Recently Charlo had been working as a teacher's assistant at her son's school when she got the call to audition for the Motormouth Maybelle role in 'Hairspray.'  The role was a perfect fit and she toured with this road company for a couple of years and ended up closing the production in New York City. 

I fell in love with Charlo the moment I met her.  How can you not?  She has a warm and giving spirit, and so much talent.  It was a real pleasure to photograph and visit with her for this blog.  I can easily see her back on Broadway doing what she was born to do! 


AM:  Hi Charlo!  Why don't you tell me a little about the beginning of your career?

CC:  I grew up in Chicago and started singing in church when I was seven and I sang in the choir during high school.  Then I started doing community theater in South Chicago when I was fifteen at a Jewish Community Temple.  I met Mandy Patinkin when we did shows together.  I already knew that I wanted to be in show business. 

AM:  Did you move to New York as soon as you could?

CC:  I moved to Las Vegas first. 

AM:  You never wanted to do anything else did you?

CC:  No, I tried working in a hospital because there are a lot of nurses in my family.  I cried every day that I worked in that hospital.  I was a ward clerk who was logging in drugs in the narcotic book! 

AM:  Is your family from Chicago?

CC:  My parents both came from Mississippi and my mother had artistic aspirations.  My father and everyone on his side of the family were great singers. 

AM:  Did you have a job offer to go to Vegas?

CC:  I got cast in the Chicago version of 'HAIR' and I got traded with another cast member and I went to Las Vegas to do the show.  I was there for a few months and it was good to get out of Chicago.  This was 1970 and Vegas was a sleepy little town. 

AM:  Did you ever think you'd be a secretary or something not in show business?

CC:  I had been accepted into Southern Illinois University but being on stage was my college.  I didn't want to go to college because I went down there and people were just partying.  I thought to myself that this isn't exciting.  I wanted to get on with my career and living my fantasy.

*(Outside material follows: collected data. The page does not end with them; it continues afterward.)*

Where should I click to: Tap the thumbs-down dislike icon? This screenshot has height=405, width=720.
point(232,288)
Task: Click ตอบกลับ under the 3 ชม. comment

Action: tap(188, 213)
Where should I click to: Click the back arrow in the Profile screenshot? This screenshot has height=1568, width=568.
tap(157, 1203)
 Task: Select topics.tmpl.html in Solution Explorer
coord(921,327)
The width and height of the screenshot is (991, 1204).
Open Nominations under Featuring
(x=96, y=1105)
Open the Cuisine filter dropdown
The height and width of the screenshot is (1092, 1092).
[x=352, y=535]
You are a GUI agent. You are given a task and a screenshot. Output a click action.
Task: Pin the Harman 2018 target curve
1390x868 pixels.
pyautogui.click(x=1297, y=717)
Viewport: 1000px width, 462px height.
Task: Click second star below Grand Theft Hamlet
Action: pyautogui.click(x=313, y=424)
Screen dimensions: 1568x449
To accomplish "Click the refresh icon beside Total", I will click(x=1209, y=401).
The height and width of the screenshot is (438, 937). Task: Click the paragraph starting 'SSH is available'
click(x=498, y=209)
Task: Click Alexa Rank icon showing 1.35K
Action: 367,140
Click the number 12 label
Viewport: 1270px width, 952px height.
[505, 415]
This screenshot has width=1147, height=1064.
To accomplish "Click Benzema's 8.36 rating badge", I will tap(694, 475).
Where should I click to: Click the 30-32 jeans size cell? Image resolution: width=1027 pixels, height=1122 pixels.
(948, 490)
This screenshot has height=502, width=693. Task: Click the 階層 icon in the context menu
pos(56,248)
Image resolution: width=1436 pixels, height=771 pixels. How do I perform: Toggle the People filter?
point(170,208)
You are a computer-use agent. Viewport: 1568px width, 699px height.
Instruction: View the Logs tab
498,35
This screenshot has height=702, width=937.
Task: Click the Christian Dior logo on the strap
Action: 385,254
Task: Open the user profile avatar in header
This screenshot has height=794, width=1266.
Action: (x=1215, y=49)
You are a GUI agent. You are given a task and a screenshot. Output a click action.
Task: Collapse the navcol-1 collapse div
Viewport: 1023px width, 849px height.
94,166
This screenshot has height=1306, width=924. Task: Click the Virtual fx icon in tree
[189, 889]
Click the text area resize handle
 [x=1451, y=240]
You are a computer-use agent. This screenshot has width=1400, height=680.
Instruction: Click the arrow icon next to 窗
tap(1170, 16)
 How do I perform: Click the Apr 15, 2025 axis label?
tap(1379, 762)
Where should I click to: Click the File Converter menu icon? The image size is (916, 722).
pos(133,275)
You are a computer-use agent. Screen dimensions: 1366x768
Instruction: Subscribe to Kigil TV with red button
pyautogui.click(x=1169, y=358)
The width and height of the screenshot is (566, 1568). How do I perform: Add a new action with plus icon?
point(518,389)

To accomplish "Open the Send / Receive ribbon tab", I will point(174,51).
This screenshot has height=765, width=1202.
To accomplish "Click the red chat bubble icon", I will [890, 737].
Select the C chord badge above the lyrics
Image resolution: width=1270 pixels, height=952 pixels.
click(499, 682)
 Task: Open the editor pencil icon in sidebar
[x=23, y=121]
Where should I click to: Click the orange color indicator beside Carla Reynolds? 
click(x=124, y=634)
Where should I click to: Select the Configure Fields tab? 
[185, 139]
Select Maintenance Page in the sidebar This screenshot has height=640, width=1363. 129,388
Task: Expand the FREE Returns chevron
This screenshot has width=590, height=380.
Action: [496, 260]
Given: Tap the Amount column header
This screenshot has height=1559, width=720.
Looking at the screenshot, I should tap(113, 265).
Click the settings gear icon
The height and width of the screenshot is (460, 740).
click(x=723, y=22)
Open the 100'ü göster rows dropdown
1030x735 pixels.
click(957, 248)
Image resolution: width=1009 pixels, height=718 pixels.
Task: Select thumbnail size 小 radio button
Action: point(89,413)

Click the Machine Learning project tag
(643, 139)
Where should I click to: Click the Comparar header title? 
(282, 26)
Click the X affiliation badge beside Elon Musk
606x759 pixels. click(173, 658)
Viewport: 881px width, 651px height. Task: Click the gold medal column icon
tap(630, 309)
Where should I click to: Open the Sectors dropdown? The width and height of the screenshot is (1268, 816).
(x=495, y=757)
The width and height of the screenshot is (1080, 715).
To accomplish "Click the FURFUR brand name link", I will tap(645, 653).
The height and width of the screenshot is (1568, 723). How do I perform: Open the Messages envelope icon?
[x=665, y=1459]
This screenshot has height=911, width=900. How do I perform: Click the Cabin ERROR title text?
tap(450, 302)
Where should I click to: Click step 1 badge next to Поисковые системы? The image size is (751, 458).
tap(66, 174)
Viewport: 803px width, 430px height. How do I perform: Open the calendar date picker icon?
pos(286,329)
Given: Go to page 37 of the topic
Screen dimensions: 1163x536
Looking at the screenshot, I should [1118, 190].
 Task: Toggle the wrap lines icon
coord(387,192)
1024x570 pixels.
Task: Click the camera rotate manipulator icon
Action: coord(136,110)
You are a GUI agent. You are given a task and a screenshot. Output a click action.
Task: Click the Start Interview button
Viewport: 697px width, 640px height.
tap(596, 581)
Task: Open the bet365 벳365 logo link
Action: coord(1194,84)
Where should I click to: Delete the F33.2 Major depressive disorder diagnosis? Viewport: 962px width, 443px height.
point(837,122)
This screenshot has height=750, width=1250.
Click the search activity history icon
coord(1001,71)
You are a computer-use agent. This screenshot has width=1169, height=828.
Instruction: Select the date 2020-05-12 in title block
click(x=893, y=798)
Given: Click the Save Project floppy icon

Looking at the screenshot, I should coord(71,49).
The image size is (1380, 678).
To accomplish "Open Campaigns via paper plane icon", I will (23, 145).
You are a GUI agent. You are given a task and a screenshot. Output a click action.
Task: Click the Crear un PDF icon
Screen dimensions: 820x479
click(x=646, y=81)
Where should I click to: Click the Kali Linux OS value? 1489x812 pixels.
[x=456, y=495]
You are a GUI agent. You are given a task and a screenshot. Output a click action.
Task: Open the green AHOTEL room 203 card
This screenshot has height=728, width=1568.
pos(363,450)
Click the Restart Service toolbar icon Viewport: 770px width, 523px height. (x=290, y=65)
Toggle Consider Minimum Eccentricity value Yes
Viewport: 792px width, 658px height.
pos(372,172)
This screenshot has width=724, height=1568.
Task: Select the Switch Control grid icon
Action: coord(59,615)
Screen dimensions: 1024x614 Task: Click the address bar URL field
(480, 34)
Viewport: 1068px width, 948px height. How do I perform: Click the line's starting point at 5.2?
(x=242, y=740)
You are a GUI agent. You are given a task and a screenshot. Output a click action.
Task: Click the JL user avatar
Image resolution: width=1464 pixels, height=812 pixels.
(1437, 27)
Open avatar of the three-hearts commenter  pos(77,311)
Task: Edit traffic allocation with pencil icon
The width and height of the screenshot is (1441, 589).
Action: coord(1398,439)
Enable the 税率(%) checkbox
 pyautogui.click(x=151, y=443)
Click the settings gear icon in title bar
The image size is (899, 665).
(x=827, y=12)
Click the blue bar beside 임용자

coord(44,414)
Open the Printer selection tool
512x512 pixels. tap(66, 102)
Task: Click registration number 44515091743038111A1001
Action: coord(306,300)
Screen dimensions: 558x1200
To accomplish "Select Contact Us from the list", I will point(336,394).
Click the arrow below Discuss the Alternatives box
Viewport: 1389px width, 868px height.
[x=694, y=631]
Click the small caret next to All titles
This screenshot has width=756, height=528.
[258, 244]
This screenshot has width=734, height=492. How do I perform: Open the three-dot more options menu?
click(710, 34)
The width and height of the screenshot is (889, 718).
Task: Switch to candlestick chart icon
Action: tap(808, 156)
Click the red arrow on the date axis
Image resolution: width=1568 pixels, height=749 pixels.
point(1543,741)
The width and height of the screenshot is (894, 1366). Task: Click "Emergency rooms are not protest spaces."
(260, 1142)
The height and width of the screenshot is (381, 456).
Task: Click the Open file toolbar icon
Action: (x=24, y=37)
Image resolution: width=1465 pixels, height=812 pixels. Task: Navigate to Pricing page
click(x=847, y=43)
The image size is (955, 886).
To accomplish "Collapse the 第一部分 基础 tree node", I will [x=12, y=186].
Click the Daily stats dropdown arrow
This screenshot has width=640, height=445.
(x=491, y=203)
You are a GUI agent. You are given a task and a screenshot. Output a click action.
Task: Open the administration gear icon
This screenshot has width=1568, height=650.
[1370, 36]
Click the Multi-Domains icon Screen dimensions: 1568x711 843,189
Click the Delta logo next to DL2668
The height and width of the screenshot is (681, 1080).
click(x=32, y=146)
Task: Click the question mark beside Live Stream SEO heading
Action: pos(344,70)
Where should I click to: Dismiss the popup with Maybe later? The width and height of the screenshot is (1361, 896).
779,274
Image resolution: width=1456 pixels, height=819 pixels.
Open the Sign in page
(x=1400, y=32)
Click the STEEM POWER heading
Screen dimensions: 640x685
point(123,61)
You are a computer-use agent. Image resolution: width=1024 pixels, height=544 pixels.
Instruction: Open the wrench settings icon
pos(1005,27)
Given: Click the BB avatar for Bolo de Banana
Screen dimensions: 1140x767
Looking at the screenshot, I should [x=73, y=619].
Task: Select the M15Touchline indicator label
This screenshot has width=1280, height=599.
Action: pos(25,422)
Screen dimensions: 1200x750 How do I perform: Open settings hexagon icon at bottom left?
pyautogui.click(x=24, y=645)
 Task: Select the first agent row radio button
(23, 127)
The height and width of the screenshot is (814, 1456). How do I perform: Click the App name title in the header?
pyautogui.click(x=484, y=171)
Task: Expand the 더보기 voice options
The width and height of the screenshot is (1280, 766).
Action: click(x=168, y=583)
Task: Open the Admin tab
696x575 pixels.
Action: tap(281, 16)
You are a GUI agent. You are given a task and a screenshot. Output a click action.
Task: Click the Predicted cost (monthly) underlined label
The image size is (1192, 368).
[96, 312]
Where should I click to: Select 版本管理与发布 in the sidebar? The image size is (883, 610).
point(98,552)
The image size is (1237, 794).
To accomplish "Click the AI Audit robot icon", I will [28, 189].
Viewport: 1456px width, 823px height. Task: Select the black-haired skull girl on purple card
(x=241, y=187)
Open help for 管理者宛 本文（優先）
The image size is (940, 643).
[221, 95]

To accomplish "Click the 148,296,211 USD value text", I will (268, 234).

AM:   How did you do that?

CC:  I went to New York for four months then I went to France and changed everything.  There was so much unrest in the United States at that time and I was sick of it.  When I was in high school I picked my side.   I could hang out with the Black radicals, although I had bourgeoisie leanings, which was very looked down upon.  Looking back I didn't really care, it was radicals or art kids.  I could hang with the radicals intellectually but it was all dribble.  It was just someone's diatribe.  We were all very idealistic!  This wasn't interesting enough for me.  I wanted to be on stage.

AM:  Do you wonder why you wanted to be on stage so bad?

CC:  There's something about being in front of those lights.  I knew this when I was eight years old being in plays.  I felt so good in my skin.  I just wanted to travel in Europe.  I feel like I grew up there.  When I came home I was not the same person.  My father said, "Now that you've got all of this out of your system, maybe you'll settle down and get a real job!"  I said, "What's a real job?"

AM:  How did your father react to this news?

CC:  He said I couldn't live at home unless I got a real job and I said I'm not getting a real job!   I'm not going to give up my dream to work at the post office where he worked.  There's nothing wrong with that except that it wasn't me.  I remember going to the unemployment office and back then people were so mean and hateful.  That was another defining moment for me.  I didn't want to be a part of any of this. 

AM:  How did you meet Bette Midler?

CC:  I stayed with 'HAIR' in Washington DC from January to August in 1971.  All the kids from New York kept telling me that I reminded them so much of this girl named Bette Midler.

AM:  Did you know who she was at this time?

CC:  I had seen Bette Midler on 'The Tonight Show' when my sister and I stayed up late one night.  She was on TV in a black leather jacket sitting at a soda fountain singing 'Leader Of The Pack' and I said nobody is doing this.

AM:  Did you like her act right away?

CC:  I was so smitten with her.  When I got on tour everyone kept telling me I needed to meet her.  Everyone kept telling me I had to see her show and that we were so much alike.  So I went to New York and it was a dirty, gritty monster.  I found a place to stay downstairs from Bill Hennessey, who gave Bette the Miss M persona.  He nurtured it and she took a hold of it.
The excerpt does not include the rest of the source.